Among others were "A Field Trip to Mars," meteorites and asteroids, fault formation and dike eruptions in Hawaii, ground-water contamination, volcanoes, sea floor mapping, climate puzzles and useful bugs from the ocean.
Students saw images from the Hawaii Undersea Research Laboratory's recent submersible explorations of volcanoes in American Samoa and New Zealand.
In a presentation on the December Sumatra earthquake and tsunami, students learned the earthquake released as much energy in 400 seconds as all of the United States uses in six months.
First-grader Isabella-Marie Geppert of St. Andrew's Priory had a hard time focusing but finally was able to see through a microscope at micro-fossils, tiny seashells that float in the open ocean. "I saw a lot," she said.
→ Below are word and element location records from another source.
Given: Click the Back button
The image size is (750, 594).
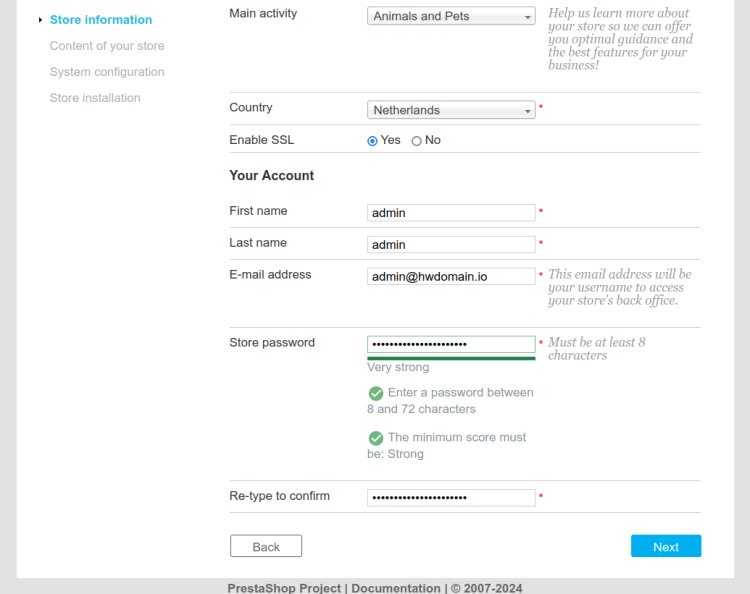Looking at the screenshot, I should 266,546.
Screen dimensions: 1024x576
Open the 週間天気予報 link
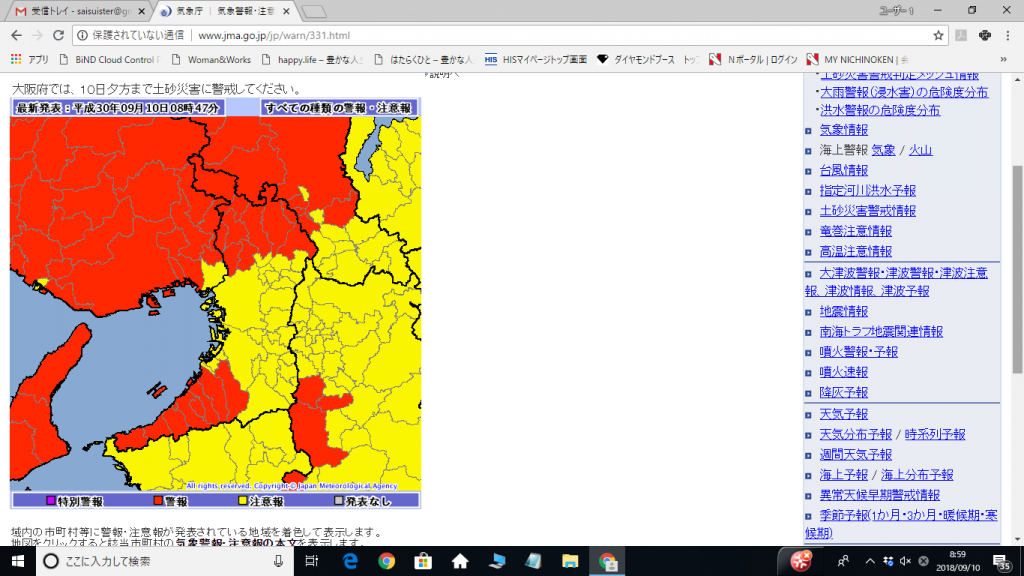click(855, 455)
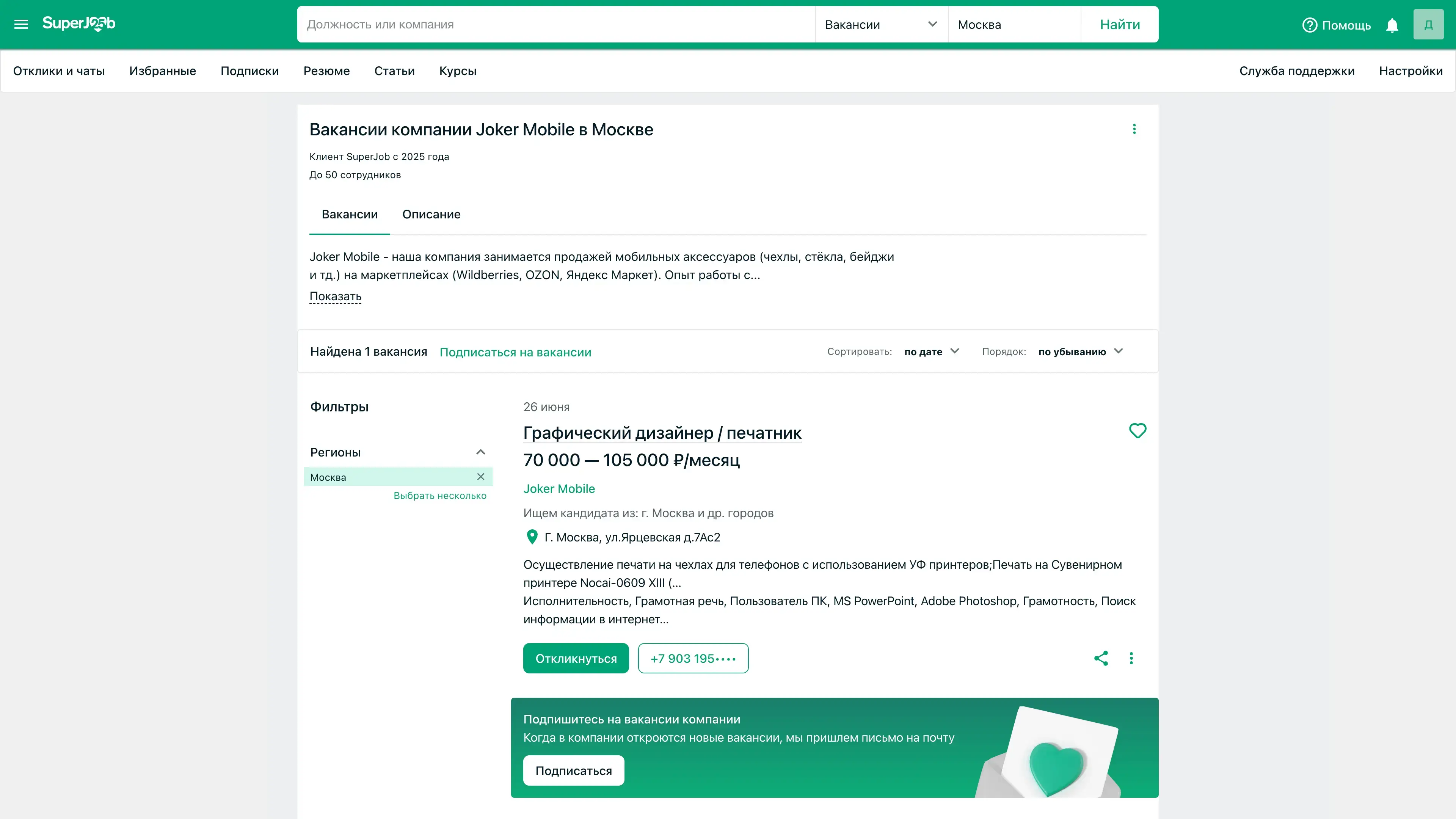Reveal the hidden phone number
The image size is (1456, 819).
(x=693, y=659)
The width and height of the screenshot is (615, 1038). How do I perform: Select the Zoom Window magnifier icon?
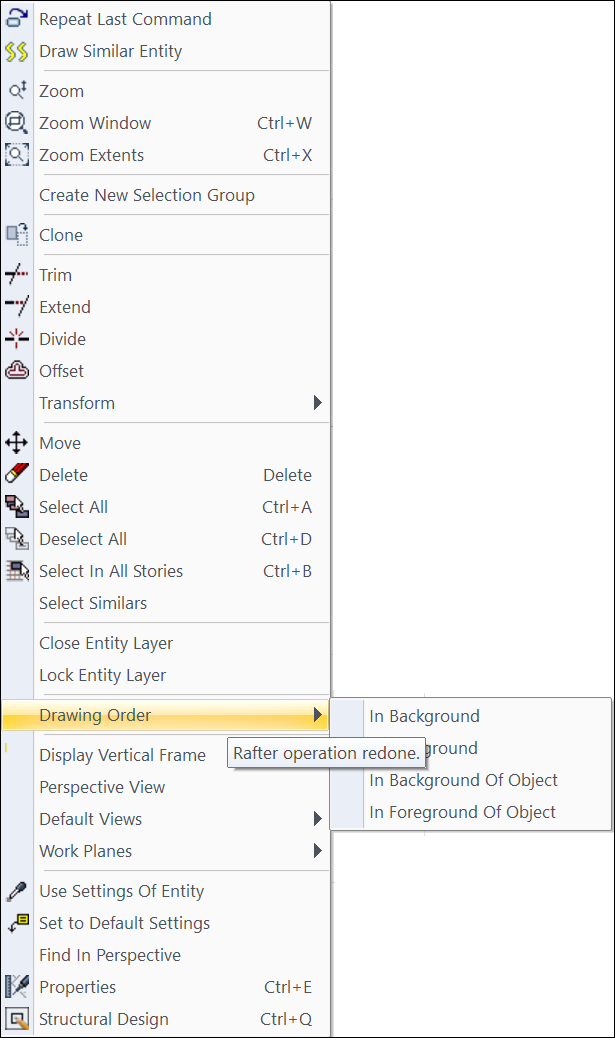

Students were engrossed as Rebecca Scheinberg described the food chain in the ocean, asking, "What is plankton?"
"Microscopic sea bugs," a child piped up.
"A perfect answer," said Scheinberg, explaining that phytoplankton "look really weird" -- different from plants on land because of waves and currents and other conditions in the ocean.
"I love science," said Joshua Pokraka, Wilson Elementary fourth-grader. "You get to explore. You get to discover things."
He said he discovered a silver rock once while camping with his dad in the woods somewhere.
Also proclaiming their love for science were eighth-graders Amy Higham and Mikel Zichittell and sixth-grader Jesse Nielsen, all of the Academy of the Pacific.
"I always get A-pluses," Zichittell said. Hanael Chang and eighth-grade classmates from King Intermediate wore bands on their faces reading "E=mc2," which they excitedly explained meant Einstein's theory of relativity.
Students were enthralled as researchers mixed shaving cream with a little water and food coloring, put it in bottles and added dry-ice cubes to create eruptions.
The mixtures bubbled up and over and shot geysers into the air, to appreciative squeals and "ohs" from the crowd.
Aaron Chan, Maryknoll fourth-grader, and his friends watched geology and geophysics professor Garrett Ito simulate a caldera, a giant volcanic sinkhole, with flour, sand and a water balloon.
"See the rings and cracks. It's all concentric, the same shape," Ito said. "And there's a landslide right there. You can pretend you're a little person there on the cliff."
"I understand how volcanoes work now," Chan said.